Un tifoso di 33 anni della Vultur Rionero, squadra di Eccellenza lucana, è morto dopo essere stato investito da un’auto su cui viaggiavano alcuni tifosi del Melfi, storicamente rivale del Rionero, nei pressi della stazione di Vaglio Basilicata, non lontano da Potenza. La Polizia sta indagando per stabilire le circostanze che hanno che hanno portato all’incidente, non si sa ancora se accidentale o voluto. Al momento ha rintracciato e fermato l’automobile, una Fiat Punto: i tre giovani tifosi a bordo sono ora interrogati nella Questura di Potenza.

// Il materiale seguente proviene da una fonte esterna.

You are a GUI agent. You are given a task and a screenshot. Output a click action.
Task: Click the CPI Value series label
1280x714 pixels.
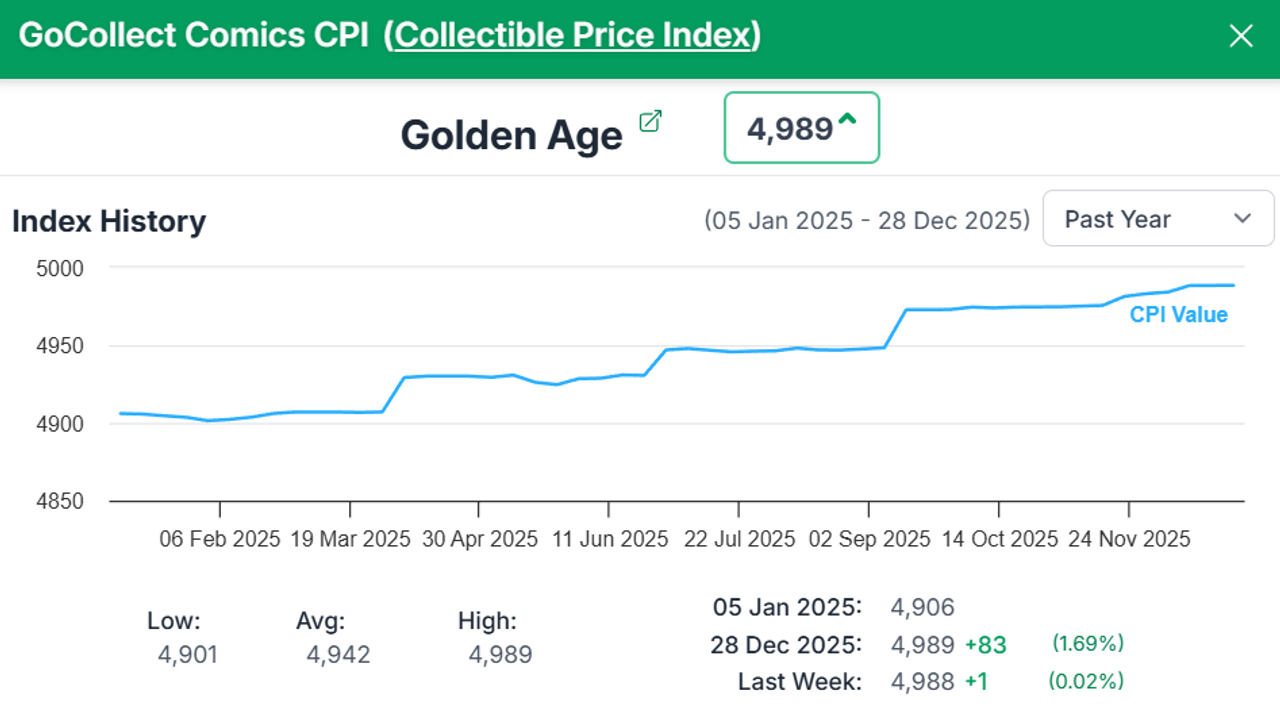tap(1178, 315)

Nello scontro è rimasta ferita gravemente un’altra persona, subito trasportata all’ospedale San Carlo del capoluogo lucano dove è stata sottoposta a un intervento chirurgico a causa della gravità delle fratture riportate a braccio, avambraccio e gamba.

Dalle prime ricostruzioni sembra che l’investimento mortale sia avvenuto mentre i tifosi del Rionero erano fermi nei pressi della stazione ferroviaria ad aspettare altri sostenitori vulturini. All’arrivo dei tifosi del Melfi è avvenuto l’incidente. La Polizia sta indagando per chiarire se tra le due tifoserie vi siano stati scontri già prima dell’investimento, in un’area di servizio della strada statale 658 Potenza-Melfi. Il Rionero sarebbe dovuto scendere in campo a Brienza: la gara è stata poi sospesa intorno al 18′ del primo tempo, quando è arrivata la notizia. I tifosi del Melfi erano diretti a Tolve per la sfida contro il Real Tolve, che invece si è giocata regolarmente. Inoltre a Catania, i tifosi del Potenza, gemellati con la Vultur, una volta appreso della morte dell’ultrà hanno ritirato gli striscioni e lasciato lo stadio. Sulla tragedia è intervenuto il governatore della Regione Basilicata, Vito Bardi: “Una domenica di sport e di festa è stata distrutta dalla follia di un gruppo di facinorosi. Violenti che sotto il manto della tifoseria si lasciano andare ad atti delinquenziali. Questi delinquenti la dovranno pagare cara. Non si può morire una domenica per andare a vedere la squadra del cuore”. Lo riporta la Gazzetta dello Sport.